A management fee (also known more formally as an investment management fee) is what an investor pays a portfolio manager or company to essentially run the fund. For example, investing in a mutual fund with Desjardins isn’t free. The financial giant still needs to pay all the portfolio managers on their payroll and they do it in part with those management fees. After all, a mutual fund doesn’t earn money by itself!
Investments like mutual funds usually have percentage-based management fee, around 1% or 2%. But management fees are just one component of management expense ratios (MERs).
What is a Management Expense Ratio (MER)?
A management expense ratio encompasses the total cost of your investment, usually a mutual fund or exchange-traded fund (ETF). The total cost includes the management fee discussed above, as well as trailing commissions paid to sell the fund, bookkeeping, compliance, marketing, trading costs, and applicable taxes.
Remember, a brand new investment fund won’t have a MER because there hasn’t been any action or history for those cost-based actions to actually take place. You’ll be able to see the MER of your mutual fund or investment after a year. This allows management to accurately project what the MER is based on historical expenditures.
Related Reading: Commission Fees in Canada: A Complete Guide
How much should you pay for investment management fees?

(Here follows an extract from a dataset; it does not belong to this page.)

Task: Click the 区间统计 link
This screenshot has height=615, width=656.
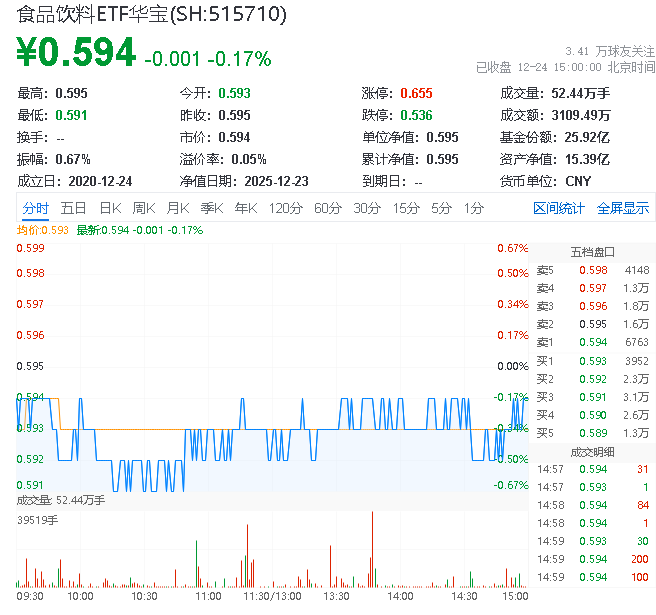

Your total cost for your investment, in other words the MER, shouldn’t total more than 2% of your full investment. Ideally, you want something closer to 1%. Remember, that percentage isn’t just a percentage of what you put into the fund. It represents the percentage of your entire portfolio. The lower the fees are, the greater your profits will be and the quicker you can work towards goals, like buying a house or saving for retirement.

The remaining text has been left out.